Specializes in Medical.

That doesn't sound safe. I work on a renal (and other specialties) ward, not HD, so our patients go to another unit for acute dialysis. They seem to have a 1:2 ratio, and we don't have aides or techs of any kind (though that's set to change). I'm not sure what the numbers are like in the chronic dialysis satellites but can't imagine they're anothing higher than 1:4.

We RN's each get a 3 patient assignment and oversee 12 patients in all. Each PCT gets 3-4 patients. I'm finding it still overwhelming so we'll see.

A PCT in charge of 3-4 patients at a time is a dying model.

An RN overseeing 12 patients at a time, is also a dying model. Exceptions occur in units with less than 16 stations.

An FMC RN I know, is frequently the only RN in charge of a 16 station unit.

To thrive in Acutes, you've got to like running your own show, making a plan for the day and seeing how close you can come to "making it work."

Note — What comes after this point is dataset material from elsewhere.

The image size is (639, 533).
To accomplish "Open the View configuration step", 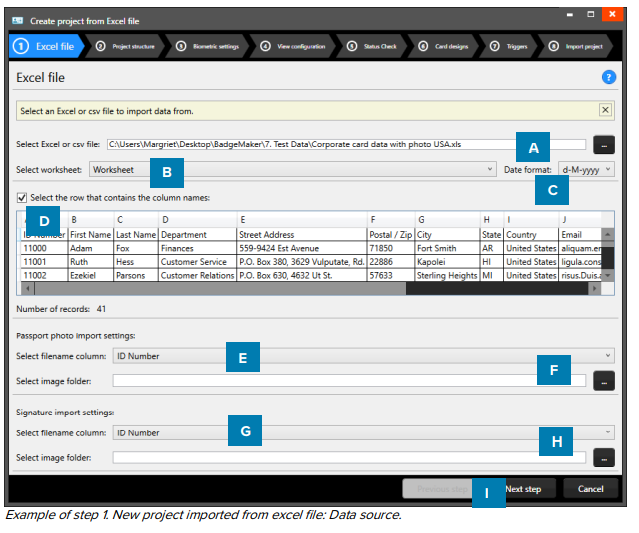I will point(294,46).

In Chronics the repetitive, "Habitrail existence" (think hamsters) of running in the same wheel day in and out, yet still never seeming to see daylight, is tiresome to me. Madly flinging EPO at patients in between phone calls and 20 page annual reviews, left me numb.

IME, Acutes are like combining ER and ICU: fast-paced (yet sometimes slow and dull), a self-directed atmosphere, interesting treatment decisions, close working relationships with multiple staff and docs from different departments, and actual time to interact with patients and effect change is highly rewarding.

Best wishes FransB. I think your goal of giving it a little time, is the correct one.

Specializes in Medical.

Guttercat, is that figure (1 RN:16 patients plus tech/s) the case for acute as well as chronic? And how many techs would you expect?

Thanks so much, GC and everyone. We'll all keep in touch (I'm sure) and let's just hope every decision we make is best for our patients and ourselves)

Guttercat, is that figure (1 RN:16 patients plus tech/s) the case for acute as well as chronic? And how many techs would you expect?

talax, it really seems to depend upon numerous factors including the company and size of the unit and patient volume.

Anecdotally speaking, our unit is (relatively) very well-staffed, w/ 2 RN's on duty for 20 stations. At the end of the day, the first-out RN goes home when the patient load is decreased to about 10. Plus we have in-house back-up in our Clinician and Unit manager, both RN's themselves.

Our acutes is one RN, with two patients max at a time, and no techs. If the poo hits the fan in Acutes, our clinician is the bomb at finding and sending up help.

Everyone has varied, but set hours/shifts. When it's time to go home, it's time to go home. Yes, we run, and it's very hard work with all of the headaches, but we have very low staff turnover. Most of the RN's have been there ten or more years. Some of the techs 10-15 years.

Some acute programs depending on patient volume in the hospital will staff more RN's and/or techs. For instance, if they are running four or more inpatients at a time, there will usually be at least one other RN or possibly a tech.

Of course we are (for a few more weeks anyway) a non-profit, hospital-owned entity.

That's about to change.

There is one for-profit, that at one time was offering $$bonuses to techs who would take five or more patients.

Gold standard these days, is one tech to four patients, I believe.

Again, it depends upon the size of the unit, the unit manager, the company, and patient volume all of which, is never a static data-point.